The comments on the March 21, 2006 ruling indicate that a general level of confusion and uncertainty exists surrounding implementation of the first trigger reduction in solar incentive levels. In some cases, parties have vastly different views concerning the appropriate method for applying the trigger. The confusion is understandable given this is the first time the trigger has been activated and the activation has occurred much sooner than anticipated.

Decision 06-01-024 adopted an automatic mechanism to reduce incentive payments if demand exceeds specific targets proposed by Staff of the Commission and the California Energy Commission (CEC). The decision further delegated authority to the Administrative Law Judge (ALJ) to reduce incentives upon written justification provided by Staff. In light of that authorization, this ruling is necessary to clarify the process for implementing the automatic trigger reduction that was adopted in D.06-01-024. In response to the comments and suggestions of the parties, I provide the following guidance:

1. The implementation of the automatic trigger as set forth in of the March 21, 2006 ruling is unchanged. The program administrators shall ensure that the rebate level is reduced to $2.50/watt for reservations exceeding 50 MW.

The 50 MW trigger shall be based on "conditional reservations" issued by the program administrators, and the 50 MW shall be proportionately allocated across utilities based on their CSI budget allocations.2 This interpretation of the trigger in D.06-01-024 is supported by the language of that order which states the Commission's intent to automatically reduce incentive payment levels each year by 10% or more if demand exceeds the targets proposed by staff. (D.06-012-024, mimeo., at 25.)

The Commission established the trigger mechanism in D.06-01-024 to preserve program funds over the 11 year term of the CSI. In that order, the Commission authorized annual budgets for the utilities and a mechanism to borrow up to 15% of future years funds. While parties urge the Commission to ignore the triggers for 2006 and maintain the $2.80/watt incentive level for this entire year, that desire ignores the intent of D.06-01-024 to balance program demand with the supply of ratepayer funds over the entire term of the CSI to ensure optimal funding. The Commission established automatic incentive reductions and delegated to the assigned Administrative Law Judge (ALJ) the ability to make further incentive reductions upon the advice of CEC and Commission staff.
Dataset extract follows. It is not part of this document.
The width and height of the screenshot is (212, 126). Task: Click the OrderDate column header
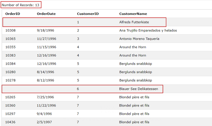click(x=46, y=14)
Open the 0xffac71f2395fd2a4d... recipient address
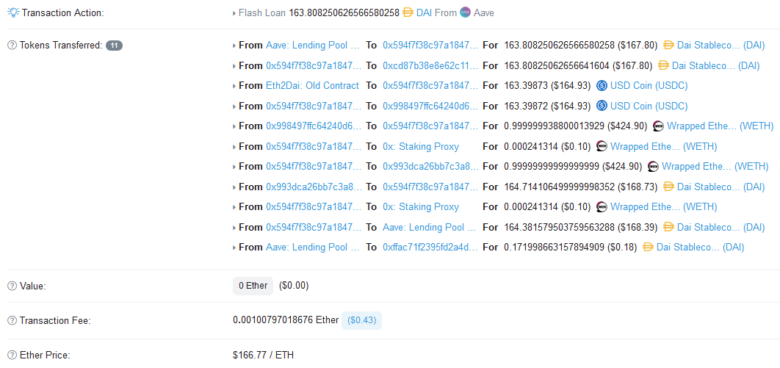 [430, 248]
I acknowledge that sudden changes in incentive levels, particularly after a participant has submitted an application, may initially cause confusion. However, the Commission gave notice in D.06-01-024 that such charges could occur. The Commission clearly adopted an "automatic trigger" and, absent a further order of the Commission, the trigger reduction process shall continue. Parties urge the Commission to make the trigger mechanism more sensitive to market conditions. This issue should be considered in Phase I of this rulemaking. I will address this in the scoping memo to be issued jointly with Commissioner Peevey.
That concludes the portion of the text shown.